When there’s a potential romantic relationship, there’s another side to this terrible loss. Too often, part of the Bury Your Gays trope is the surviving partner having some sort of realization that they were never queer at all. They may return to a heterosexual partner in order to get their “happily ever after.” Though that just sounds like the prelude to any tragic Tennessee Williams play.

So how did this trope start? How has it progressed over time?

Early Bury Your Gays

Long before the trope was given a name, Bury Your Gays first appeared in the late 19th century. While still abhorrent, the trope actually has somewhat uplifting roots. Imagine that it’s the 1890s. Or 1920s. Or 1960s. You’re an LGBTQIA+ (another term that didn’t exist then) writer, and you want to write a romantic relationship that actually reflects your (likely closeted and closely guarded) experiences.

The Criminal Amendment Act of 1885 in the United Kingdom outlawed “committing acts of gross indecency with male persons.” According to psychiatric professionals, homosexuality was a form of insanity. Similarly, if you were writing during McCarthyism, you could be labeled a Communist and blackballed if you were suspected of being gay. The Hayes Code didn’t allow homosexual relationships to be depicted in films. Good luck finding a mainstream publisher willing to put your story into print.

But what if you never actually confirm the homosexual relationship?

That’s where Bury Your Gays gets its start.
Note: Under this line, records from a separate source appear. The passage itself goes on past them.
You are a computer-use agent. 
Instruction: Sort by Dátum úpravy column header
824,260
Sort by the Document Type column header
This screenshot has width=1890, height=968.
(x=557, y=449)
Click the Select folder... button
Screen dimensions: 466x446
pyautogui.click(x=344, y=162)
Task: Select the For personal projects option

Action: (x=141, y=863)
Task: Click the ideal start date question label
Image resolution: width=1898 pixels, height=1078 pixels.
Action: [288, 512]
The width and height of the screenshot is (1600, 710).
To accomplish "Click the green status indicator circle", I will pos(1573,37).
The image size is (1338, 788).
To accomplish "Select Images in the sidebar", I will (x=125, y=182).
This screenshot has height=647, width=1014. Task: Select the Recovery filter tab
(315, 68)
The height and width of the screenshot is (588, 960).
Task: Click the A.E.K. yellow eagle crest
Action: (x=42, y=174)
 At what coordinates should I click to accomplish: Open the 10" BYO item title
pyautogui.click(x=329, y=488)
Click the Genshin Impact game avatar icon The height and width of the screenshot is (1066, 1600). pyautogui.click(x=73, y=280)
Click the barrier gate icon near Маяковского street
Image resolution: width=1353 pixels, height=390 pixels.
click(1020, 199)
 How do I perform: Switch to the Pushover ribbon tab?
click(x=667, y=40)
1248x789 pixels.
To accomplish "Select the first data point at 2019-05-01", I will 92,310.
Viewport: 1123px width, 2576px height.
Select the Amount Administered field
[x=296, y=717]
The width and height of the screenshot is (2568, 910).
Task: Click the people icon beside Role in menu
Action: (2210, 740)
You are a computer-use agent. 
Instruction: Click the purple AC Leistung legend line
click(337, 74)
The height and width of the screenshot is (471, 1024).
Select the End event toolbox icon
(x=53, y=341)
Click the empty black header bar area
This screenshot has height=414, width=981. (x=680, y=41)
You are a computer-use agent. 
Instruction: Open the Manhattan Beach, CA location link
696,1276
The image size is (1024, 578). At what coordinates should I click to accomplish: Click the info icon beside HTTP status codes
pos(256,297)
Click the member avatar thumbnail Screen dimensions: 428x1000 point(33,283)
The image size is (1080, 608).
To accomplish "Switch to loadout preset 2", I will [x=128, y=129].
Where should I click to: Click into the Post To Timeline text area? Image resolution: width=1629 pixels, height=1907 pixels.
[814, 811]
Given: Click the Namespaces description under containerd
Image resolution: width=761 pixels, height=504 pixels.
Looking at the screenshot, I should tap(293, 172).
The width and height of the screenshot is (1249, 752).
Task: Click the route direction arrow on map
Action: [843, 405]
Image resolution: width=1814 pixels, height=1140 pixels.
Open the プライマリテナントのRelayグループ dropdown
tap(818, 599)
Take away the hand-holding, the kissing, certainly any sex scenes, and you could have a queer-coded relationship on the screen that tragically ends before there is any confirmation.

Sounds ridiculous, but just look at how many historians refuse to look at historical figures through a queer lens, instead just calling people “good friends.” It’s certainly better than being jailed like Oscar Wilde, who himself used the trope in The Picture of Dorian Gray.

The history of lesbian pulp fiction is filled with this trope to avoid censors and various obscenity laws. If a LGBTQIA+ character was giving a happy ending under these laws, the story was considered to be promoting homosexuality, but kill one off at the end and it’s a cautionary tale.

So Gay People Cannot Die in Narratives?

This is the common pushback to the overuse of the Bury Your Gays trope. Just because a character is queer doesn’t mean that they must survive the narrative to avoid the trope. For example, in Jonathan Larson’s RENT, most of the characters are queer, and most have AIDS. Angel even dies during the story.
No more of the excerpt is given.